DATA EXTRACT Start Marker
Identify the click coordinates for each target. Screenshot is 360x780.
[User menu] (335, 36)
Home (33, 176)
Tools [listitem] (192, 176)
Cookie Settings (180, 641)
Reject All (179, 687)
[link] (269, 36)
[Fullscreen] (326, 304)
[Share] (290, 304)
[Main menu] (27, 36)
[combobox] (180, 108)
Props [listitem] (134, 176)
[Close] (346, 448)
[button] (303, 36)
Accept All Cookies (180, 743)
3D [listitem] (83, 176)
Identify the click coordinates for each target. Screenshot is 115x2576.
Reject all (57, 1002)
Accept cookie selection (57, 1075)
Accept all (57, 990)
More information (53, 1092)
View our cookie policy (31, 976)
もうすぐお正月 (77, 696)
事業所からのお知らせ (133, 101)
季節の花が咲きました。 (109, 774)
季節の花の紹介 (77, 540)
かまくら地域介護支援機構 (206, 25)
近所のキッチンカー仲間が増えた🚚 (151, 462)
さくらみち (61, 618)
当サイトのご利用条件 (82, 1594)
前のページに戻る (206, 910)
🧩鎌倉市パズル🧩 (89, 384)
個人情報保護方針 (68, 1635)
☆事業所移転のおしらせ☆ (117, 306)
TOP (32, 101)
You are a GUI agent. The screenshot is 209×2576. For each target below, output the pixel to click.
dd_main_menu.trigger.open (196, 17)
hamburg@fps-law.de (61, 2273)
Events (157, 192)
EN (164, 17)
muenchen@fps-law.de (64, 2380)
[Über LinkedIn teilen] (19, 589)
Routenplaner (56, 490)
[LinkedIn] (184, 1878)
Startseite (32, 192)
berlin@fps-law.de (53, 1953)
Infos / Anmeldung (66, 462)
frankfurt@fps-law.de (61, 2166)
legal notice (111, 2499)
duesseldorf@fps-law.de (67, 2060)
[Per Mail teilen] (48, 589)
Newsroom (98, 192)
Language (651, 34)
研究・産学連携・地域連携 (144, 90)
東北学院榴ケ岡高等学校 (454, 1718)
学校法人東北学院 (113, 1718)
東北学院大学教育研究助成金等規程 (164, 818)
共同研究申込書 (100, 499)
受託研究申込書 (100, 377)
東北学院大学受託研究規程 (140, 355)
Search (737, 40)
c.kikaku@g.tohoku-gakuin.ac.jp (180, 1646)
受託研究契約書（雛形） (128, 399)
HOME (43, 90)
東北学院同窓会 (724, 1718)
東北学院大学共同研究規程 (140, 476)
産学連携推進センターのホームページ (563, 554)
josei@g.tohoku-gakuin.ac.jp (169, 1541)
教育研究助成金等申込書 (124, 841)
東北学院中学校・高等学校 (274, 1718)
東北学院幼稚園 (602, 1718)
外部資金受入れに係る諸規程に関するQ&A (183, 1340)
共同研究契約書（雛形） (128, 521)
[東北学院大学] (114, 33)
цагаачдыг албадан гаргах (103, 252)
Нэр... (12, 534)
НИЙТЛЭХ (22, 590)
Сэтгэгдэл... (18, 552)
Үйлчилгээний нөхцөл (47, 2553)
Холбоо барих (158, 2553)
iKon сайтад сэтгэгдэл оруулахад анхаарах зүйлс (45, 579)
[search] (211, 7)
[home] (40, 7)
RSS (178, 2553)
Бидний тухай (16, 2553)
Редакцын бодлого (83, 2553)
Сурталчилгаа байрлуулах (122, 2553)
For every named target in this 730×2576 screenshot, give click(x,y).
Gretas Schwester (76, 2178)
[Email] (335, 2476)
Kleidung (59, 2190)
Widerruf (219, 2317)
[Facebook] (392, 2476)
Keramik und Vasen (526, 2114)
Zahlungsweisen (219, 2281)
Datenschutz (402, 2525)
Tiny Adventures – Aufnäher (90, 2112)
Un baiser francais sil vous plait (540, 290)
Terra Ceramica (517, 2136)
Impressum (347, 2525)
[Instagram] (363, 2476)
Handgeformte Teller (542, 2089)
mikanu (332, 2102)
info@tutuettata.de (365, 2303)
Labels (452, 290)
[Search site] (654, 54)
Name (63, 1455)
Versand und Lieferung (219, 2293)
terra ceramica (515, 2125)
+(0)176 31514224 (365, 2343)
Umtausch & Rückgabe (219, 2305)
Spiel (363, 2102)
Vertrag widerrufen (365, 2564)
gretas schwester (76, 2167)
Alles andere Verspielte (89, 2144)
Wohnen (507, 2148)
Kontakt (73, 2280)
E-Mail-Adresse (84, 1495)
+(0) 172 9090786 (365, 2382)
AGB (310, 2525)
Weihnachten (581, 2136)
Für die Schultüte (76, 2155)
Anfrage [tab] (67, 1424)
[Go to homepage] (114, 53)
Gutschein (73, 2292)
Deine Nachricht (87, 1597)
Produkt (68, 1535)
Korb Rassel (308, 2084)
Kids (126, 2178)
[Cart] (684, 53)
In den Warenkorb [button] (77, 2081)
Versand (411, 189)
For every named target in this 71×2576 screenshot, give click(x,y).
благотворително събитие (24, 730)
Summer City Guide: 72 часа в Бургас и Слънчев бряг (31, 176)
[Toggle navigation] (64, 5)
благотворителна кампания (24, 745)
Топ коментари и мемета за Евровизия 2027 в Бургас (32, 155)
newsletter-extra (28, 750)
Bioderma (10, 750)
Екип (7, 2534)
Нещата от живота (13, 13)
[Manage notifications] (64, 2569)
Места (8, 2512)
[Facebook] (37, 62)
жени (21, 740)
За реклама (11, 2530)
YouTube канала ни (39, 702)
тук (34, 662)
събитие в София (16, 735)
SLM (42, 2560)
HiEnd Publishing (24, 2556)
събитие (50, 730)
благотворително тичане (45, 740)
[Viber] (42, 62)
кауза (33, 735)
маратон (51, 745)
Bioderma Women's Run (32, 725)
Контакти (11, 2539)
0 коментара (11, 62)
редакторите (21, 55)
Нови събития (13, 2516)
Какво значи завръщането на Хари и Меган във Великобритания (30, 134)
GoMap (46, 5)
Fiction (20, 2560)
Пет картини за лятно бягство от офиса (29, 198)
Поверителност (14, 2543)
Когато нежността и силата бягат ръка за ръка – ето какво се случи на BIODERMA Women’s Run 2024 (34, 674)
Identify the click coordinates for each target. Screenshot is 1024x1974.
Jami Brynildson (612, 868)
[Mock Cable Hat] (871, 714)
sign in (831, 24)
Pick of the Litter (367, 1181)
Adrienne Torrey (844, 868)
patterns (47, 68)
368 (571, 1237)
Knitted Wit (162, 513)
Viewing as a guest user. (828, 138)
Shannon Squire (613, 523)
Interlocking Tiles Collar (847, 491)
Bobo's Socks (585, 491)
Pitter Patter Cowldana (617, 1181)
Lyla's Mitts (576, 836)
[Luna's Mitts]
DATA EXTRACT End Marker
**EXERCISE OBJECTIVE:** Would you output the full listing exactly as given?

**RESULT OF THE TASK:**
Identify the click coordinates for each target. Screenshot is 360x780.
[User menu] (335, 36)
Home (33, 176)
Tools [listitem] (192, 176)
Cookie Settings (180, 641)
Reject All (179, 687)
[link] (269, 36)
[Fullscreen] (326, 304)
[Share] (290, 304)
[Main menu] (27, 36)
[combobox] (180, 108)
Props [listitem] (134, 176)
[Close] (346, 448)
[button] (303, 36)
Accept All Cookies (180, 743)
3D [listitem] (83, 176)
Identify the click coordinates for each target. Screenshot is 115x2576.
Reject all (57, 1002)
Accept cookie selection (57, 1075)
Accept all (57, 990)
More information (53, 1092)
View our cookie policy (31, 976)
もうすぐお正月 (77, 696)
事業所からのお知らせ (133, 101)
季節の花が咲きました。 (109, 774)
季節の花の紹介 (77, 540)
かまくら地域介護支援機構 (206, 25)
近所のキッチンカー仲間が増えた🚚 (151, 462)
さくらみち (61, 618)
当サイトのご利用条件 (82, 1594)
前のページに戻る (206, 910)
🧩鎌倉市パズル🧩 (89, 384)
個人情報保護方針 (68, 1635)
☆事業所移転のおしらせ☆ (117, 306)
TOP (32, 101)
You are a GUI agent. The screenshot is 209×2576. For each target below, output the pixel to click.
dd_main_menu.trigger.open (196, 17)
hamburg@fps-law.de (61, 2273)
Events (157, 192)
EN (164, 17)
muenchen@fps-law.de (64, 2380)
[Über LinkedIn teilen] (19, 589)
Routenplaner (56, 490)
[LinkedIn] (184, 1878)
Startseite (32, 192)
berlin@fps-law.de (53, 1953)
Infos / Anmeldung (66, 462)
frankfurt@fps-law.de (61, 2166)
legal notice (111, 2499)
duesseldorf@fps-law.de (67, 2060)
[Per Mail teilen] (48, 589)
Newsroom (98, 192)
Language (651, 34)
研究・産学連携・地域連携 (144, 90)
東北学院榴ケ岡高等学校 (454, 1718)
学校法人東北学院 (113, 1718)
東北学院大学教育研究助成金等規程 (164, 818)
共同研究申込書 (100, 499)
受託研究申込書 (100, 377)
東北学院大学受託研究規程 (140, 355)
Search (737, 40)
c.kikaku@g.tohoku-gakuin.ac.jp (180, 1646)
受託研究契約書（雛形） (128, 399)
HOME (43, 90)
東北学院同窓会 (724, 1718)
東北学院大学共同研究規程 (140, 476)
産学連携推進センターのホームページ (563, 554)
josei@g.tohoku-gakuin.ac.jp (169, 1541)
教育研究助成金等申込書 (124, 841)
東北学院中学校・高等学校 (274, 1718)
東北学院幼稚園 (602, 1718)
外部資金受入れに係る諸規程に関するQ&A (183, 1340)
共同研究契約書（雛形） (128, 521)
[東北学院大学] (114, 33)
цагаачдыг албадан гаргах (103, 252)
Нэр... (12, 534)
НИЙТЛЭХ (22, 590)
Сэтгэгдэл... (18, 552)
Үйлчилгээний нөхцөл (47, 2553)
Холбоо барих (158, 2553)
iKon сайтад сэтгэгдэл оруулахад анхаарах зүйлс (45, 579)
[search] (211, 7)
[home] (40, 7)
RSS (178, 2553)
Бидний тухай (16, 2553)
Редакцын бодлого (83, 2553)
Сурталчилгаа байрлуулах (122, 2553)
For every named target in this 730×2576 screenshot, give click(x,y).
Gretas Schwester (76, 2178)
[Email] (335, 2476)
Kleidung (59, 2190)
Widerruf (219, 2317)
[Facebook] (392, 2476)
Keramik und Vasen (526, 2114)
Zahlungsweisen (219, 2281)
Datenschutz (402, 2525)
Tiny Adventures – Aufnäher (90, 2112)
Un baiser francais sil vous plait (540, 290)
Terra Ceramica (517, 2136)
Impressum (347, 2525)
[Instagram] (363, 2476)
Handgeformte Teller (542, 2089)
mikanu (332, 2102)
info@tutuettata.de (365, 2303)
Labels (452, 290)
[Search site] (654, 54)
Name (63, 1455)
Versand und Lieferung (219, 2293)
terra ceramica (515, 2125)
+(0)176 31514224 (365, 2343)
Umtausch & Rückgabe (219, 2305)
Spiel (363, 2102)
Vertrag widerrufen (365, 2564)
gretas schwester (76, 2167)
Alles andere Verspielte (89, 2144)
Wohnen (507, 2148)
Kontakt (73, 2280)
E-Mail-Adresse (84, 1495)
+(0) 172 9090786 (365, 2382)
AGB (310, 2525)
Weihnachten (581, 2136)
Für die Schultüte (76, 2155)
Anfrage [tab] (67, 1424)
[Go to homepage] (114, 53)
Gutschein (73, 2292)
Deine Nachricht (87, 1597)
Produkt (68, 1535)
Korb Rassel (308, 2084)
Kids (126, 2178)
[Cart] (684, 53)
In den Warenkorb [button] (77, 2081)
Versand (411, 189)
For every named target in this 71×2576 screenshot, give click(x,y).
благотворително събитие (24, 730)
Summer City Guide: 72 часа в Бургас и Слънчев бряг (31, 176)
[Toggle navigation] (64, 5)
благотворителна кампания (24, 745)
Топ коментари и мемета за Евровизия 2027 в Бургас (32, 155)
newsletter-extra (28, 750)
Bioderma (10, 750)
Екип (7, 2534)
Нещата от живота (13, 13)
[Manage notifications] (64, 2569)
Места (8, 2512)
[Facebook] (37, 62)
жени (21, 740)
За реклама (11, 2530)
YouTube канала ни (39, 702)
тук (34, 662)
събитие в София (16, 735)
SLM (42, 2560)
HiEnd Publishing (24, 2556)
събитие (50, 730)
благотворително тичане (45, 740)
[Viber] (42, 62)
кауза (33, 735)
маратон (51, 745)
Bioderma Women's Run (32, 725)
Контакти (11, 2539)
0 коментара (11, 62)
редакторите (21, 55)
Нови събития (13, 2516)
Какво значи завръщането на Хари и Меган във Великобритания (30, 134)
GoMap (46, 5)
Fiction (20, 2560)
Пет картини за лятно бягство от офиса (29, 198)
Поверителност (14, 2543)
Когато нежността и силата бягат ръка за ръка – ето какво се случи на BIODERMA Women’s Run 2024 (34, 674)
Identify the click coordinates for each target. Screenshot is 1024x1974.
Jami Brynildson (612, 868)
[Mock Cable Hat] (871, 714)
sign in (831, 24)
Pick of the Litter (367, 1181)
Adrienne Torrey (844, 868)
patterns (47, 68)
368 (571, 1237)
Knitted Wit (162, 513)
Viewing as a guest user. (828, 138)
Shannon Squire (613, 523)
Interlocking Tiles Collar (847, 491)
Bobo's Socks (585, 491)
Pitter Patter Cowldana (617, 1181)
Lyla's Mitts (576, 836)
[Luna's Mitts]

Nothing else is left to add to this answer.